(Entries on finding words and elements)

# # #

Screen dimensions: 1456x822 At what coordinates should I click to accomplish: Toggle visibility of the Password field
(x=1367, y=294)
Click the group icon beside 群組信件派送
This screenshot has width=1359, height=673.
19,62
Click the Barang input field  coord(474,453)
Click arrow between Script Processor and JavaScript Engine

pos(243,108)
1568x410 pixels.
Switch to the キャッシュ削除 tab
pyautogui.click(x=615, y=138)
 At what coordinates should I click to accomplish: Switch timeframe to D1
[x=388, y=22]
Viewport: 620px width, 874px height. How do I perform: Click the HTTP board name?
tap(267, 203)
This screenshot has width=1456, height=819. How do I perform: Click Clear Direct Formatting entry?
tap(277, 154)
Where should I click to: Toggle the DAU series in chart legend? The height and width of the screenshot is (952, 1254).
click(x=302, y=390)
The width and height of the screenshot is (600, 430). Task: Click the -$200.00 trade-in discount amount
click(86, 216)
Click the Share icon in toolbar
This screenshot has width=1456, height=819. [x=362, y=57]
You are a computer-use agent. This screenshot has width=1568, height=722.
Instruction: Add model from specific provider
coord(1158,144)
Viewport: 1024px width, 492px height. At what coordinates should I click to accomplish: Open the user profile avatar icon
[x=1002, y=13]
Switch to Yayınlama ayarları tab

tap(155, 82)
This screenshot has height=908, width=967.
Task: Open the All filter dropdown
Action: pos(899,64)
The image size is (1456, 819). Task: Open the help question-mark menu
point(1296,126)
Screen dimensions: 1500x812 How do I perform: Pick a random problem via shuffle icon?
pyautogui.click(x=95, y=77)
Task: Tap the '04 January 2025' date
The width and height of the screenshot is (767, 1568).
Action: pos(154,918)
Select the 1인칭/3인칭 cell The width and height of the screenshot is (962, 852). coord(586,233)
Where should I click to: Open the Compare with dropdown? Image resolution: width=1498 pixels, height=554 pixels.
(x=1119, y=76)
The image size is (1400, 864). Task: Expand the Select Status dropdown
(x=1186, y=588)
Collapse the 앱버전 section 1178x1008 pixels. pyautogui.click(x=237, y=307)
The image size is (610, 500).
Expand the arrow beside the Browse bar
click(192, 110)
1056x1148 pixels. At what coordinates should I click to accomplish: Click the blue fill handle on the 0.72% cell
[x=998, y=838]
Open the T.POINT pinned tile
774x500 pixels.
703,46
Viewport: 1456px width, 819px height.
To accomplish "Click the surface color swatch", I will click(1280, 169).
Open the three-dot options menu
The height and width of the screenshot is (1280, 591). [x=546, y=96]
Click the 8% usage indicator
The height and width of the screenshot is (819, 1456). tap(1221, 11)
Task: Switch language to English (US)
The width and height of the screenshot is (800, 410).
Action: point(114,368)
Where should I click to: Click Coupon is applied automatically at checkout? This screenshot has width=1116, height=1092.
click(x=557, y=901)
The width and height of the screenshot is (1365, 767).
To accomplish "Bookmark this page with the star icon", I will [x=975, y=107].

# # #

Write out all of the items above word for word, keeping every line unchanged.

**WORKED SOLUTION:**
Screen dimensions: 1456x822 At what coordinates should I click to accomplish: Toggle visibility of the Password field
(x=1367, y=294)
Click the group icon beside 群組信件派送
This screenshot has width=1359, height=673.
19,62
Click the Barang input field  coord(474,453)
Click arrow between Script Processor and JavaScript Engine

pos(243,108)
1568x410 pixels.
Switch to the キャッシュ削除 tab
pyautogui.click(x=615, y=138)
 At what coordinates should I click to accomplish: Switch timeframe to D1
[x=388, y=22]
Viewport: 620px width, 874px height. How do I perform: Click the HTTP board name?
tap(267, 203)
This screenshot has width=1456, height=819. How do I perform: Click Clear Direct Formatting entry?
tap(277, 154)
Where should I click to: Toggle the DAU series in chart legend? The height and width of the screenshot is (952, 1254).
click(x=302, y=390)
The width and height of the screenshot is (600, 430). Task: Click the -$200.00 trade-in discount amount
click(86, 216)
Click the Share icon in toolbar
This screenshot has width=1456, height=819. [x=362, y=57]
You are a computer-use agent. This screenshot has width=1568, height=722.
Instruction: Add model from specific provider
coord(1158,144)
Viewport: 1024px width, 492px height. At what coordinates should I click to accomplish: Open the user profile avatar icon
[x=1002, y=13]
Switch to Yayınlama ayarları tab

tap(155, 82)
This screenshot has height=908, width=967.
Task: Open the All filter dropdown
Action: pos(899,64)
The image size is (1456, 819). Task: Open the help question-mark menu
point(1296,126)
Screen dimensions: 1500x812 How do I perform: Pick a random problem via shuffle icon?
pyautogui.click(x=95, y=77)
Task: Tap the '04 January 2025' date
The width and height of the screenshot is (767, 1568).
Action: pos(154,918)
Select the 1인칭/3인칭 cell The width and height of the screenshot is (962, 852). coord(586,233)
Where should I click to: Open the Compare with dropdown? Image resolution: width=1498 pixels, height=554 pixels.
(x=1119, y=76)
The image size is (1400, 864). Task: Expand the Select Status dropdown
(x=1186, y=588)
Collapse the 앱버전 section 1178x1008 pixels. pyautogui.click(x=237, y=307)
The image size is (610, 500).
Expand the arrow beside the Browse bar
click(192, 110)
1056x1148 pixels. At what coordinates should I click to accomplish: Click the blue fill handle on the 0.72% cell
[x=998, y=838]
Open the T.POINT pinned tile
774x500 pixels.
703,46
Viewport: 1456px width, 819px height.
To accomplish "Click the surface color swatch", I will click(1280, 169).
Open the three-dot options menu
The height and width of the screenshot is (1280, 591). [x=546, y=96]
Click the 8% usage indicator
The height and width of the screenshot is (819, 1456). tap(1221, 11)
Task: Switch language to English (US)
The width and height of the screenshot is (800, 410).
Action: point(114,368)
Where should I click to: Click Coupon is applied automatically at checkout? This screenshot has width=1116, height=1092.
click(x=557, y=901)
The width and height of the screenshot is (1365, 767).
To accomplish "Bookmark this page with the star icon", I will [x=975, y=107].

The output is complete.